======== MATERIAL FOR THE TASK ========

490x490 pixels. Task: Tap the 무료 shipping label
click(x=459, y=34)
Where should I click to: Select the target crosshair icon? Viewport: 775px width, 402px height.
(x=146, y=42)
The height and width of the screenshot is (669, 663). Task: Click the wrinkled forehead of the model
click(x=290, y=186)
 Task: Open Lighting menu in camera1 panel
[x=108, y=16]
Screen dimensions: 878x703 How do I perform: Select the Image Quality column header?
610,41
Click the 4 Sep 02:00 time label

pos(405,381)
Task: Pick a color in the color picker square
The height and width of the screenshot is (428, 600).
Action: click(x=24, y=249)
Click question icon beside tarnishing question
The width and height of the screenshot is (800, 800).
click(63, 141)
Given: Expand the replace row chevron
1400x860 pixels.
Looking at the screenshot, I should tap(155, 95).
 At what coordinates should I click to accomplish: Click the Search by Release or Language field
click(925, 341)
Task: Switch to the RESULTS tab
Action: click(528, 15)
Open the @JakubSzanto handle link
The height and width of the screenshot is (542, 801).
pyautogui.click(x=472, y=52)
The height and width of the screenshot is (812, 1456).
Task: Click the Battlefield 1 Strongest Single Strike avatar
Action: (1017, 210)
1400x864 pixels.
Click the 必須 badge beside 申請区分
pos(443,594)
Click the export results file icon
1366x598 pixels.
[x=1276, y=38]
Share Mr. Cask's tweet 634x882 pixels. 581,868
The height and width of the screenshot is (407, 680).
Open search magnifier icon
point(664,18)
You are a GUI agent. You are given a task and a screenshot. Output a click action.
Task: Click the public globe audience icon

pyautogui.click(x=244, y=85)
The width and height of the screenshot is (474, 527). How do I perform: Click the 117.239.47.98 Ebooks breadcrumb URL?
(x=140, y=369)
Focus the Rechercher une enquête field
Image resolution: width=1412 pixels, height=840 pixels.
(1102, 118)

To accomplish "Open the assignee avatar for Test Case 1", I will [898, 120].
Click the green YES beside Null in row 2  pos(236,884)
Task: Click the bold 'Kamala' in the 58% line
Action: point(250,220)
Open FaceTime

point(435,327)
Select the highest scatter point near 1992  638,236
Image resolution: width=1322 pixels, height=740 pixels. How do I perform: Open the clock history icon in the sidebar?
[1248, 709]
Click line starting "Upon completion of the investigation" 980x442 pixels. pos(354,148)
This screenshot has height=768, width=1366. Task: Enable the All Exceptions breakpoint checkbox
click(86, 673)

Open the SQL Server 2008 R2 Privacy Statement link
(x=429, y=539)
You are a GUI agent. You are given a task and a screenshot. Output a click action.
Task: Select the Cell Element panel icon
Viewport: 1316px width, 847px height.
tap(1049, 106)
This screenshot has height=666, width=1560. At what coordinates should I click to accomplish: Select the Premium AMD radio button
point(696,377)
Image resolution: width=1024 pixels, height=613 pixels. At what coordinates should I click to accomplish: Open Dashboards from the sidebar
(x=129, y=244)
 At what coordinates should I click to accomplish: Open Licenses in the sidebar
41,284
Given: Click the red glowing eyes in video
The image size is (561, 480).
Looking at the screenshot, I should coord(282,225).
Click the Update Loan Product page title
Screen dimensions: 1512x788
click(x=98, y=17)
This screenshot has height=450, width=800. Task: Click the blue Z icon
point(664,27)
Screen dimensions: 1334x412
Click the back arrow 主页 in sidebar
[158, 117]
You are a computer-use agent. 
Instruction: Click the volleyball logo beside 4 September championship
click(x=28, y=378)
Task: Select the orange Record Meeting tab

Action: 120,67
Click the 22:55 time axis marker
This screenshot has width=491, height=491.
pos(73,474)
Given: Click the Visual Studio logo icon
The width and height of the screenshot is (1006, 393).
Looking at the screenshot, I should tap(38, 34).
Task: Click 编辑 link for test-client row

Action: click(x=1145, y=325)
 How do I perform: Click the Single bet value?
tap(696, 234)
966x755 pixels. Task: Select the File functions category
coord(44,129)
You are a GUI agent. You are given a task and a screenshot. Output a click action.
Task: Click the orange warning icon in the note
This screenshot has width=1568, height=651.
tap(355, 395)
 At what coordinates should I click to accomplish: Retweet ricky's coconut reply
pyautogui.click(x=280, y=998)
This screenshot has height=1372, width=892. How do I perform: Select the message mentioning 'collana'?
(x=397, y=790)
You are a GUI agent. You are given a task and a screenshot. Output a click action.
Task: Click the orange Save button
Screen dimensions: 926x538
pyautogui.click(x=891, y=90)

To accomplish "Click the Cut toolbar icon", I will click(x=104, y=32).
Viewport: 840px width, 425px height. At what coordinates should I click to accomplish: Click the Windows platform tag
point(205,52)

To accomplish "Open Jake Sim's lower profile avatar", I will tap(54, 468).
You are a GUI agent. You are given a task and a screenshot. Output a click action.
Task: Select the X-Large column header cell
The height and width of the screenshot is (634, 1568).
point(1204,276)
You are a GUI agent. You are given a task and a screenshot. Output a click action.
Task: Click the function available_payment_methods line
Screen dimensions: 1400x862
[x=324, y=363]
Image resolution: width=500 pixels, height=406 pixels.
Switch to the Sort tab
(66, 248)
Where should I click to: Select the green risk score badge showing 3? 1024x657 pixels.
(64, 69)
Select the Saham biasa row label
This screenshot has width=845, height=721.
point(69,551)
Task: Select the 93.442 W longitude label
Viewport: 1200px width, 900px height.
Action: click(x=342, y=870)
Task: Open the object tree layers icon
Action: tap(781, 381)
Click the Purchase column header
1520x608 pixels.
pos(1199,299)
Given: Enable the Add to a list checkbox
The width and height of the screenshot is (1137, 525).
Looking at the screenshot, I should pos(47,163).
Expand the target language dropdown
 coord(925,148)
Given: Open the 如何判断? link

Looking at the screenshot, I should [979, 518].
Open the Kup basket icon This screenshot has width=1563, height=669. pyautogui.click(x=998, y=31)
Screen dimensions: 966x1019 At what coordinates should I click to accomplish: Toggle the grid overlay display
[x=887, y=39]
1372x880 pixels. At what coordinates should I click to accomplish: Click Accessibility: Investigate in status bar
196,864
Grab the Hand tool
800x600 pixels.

========

Exactly reproduce the lines from the one containing "Screen dimensions: 966x1019" through the end of the records, and only those lines.

• _COMPLETED TASK_:
Screen dimensions: 966x1019 At what coordinates should I click to accomplish: Toggle the grid overlay display
[x=887, y=39]
1372x880 pixels. At what coordinates should I click to accomplish: Click Accessibility: Investigate in status bar
196,864
Grab the Hand tool
800x600 pixels.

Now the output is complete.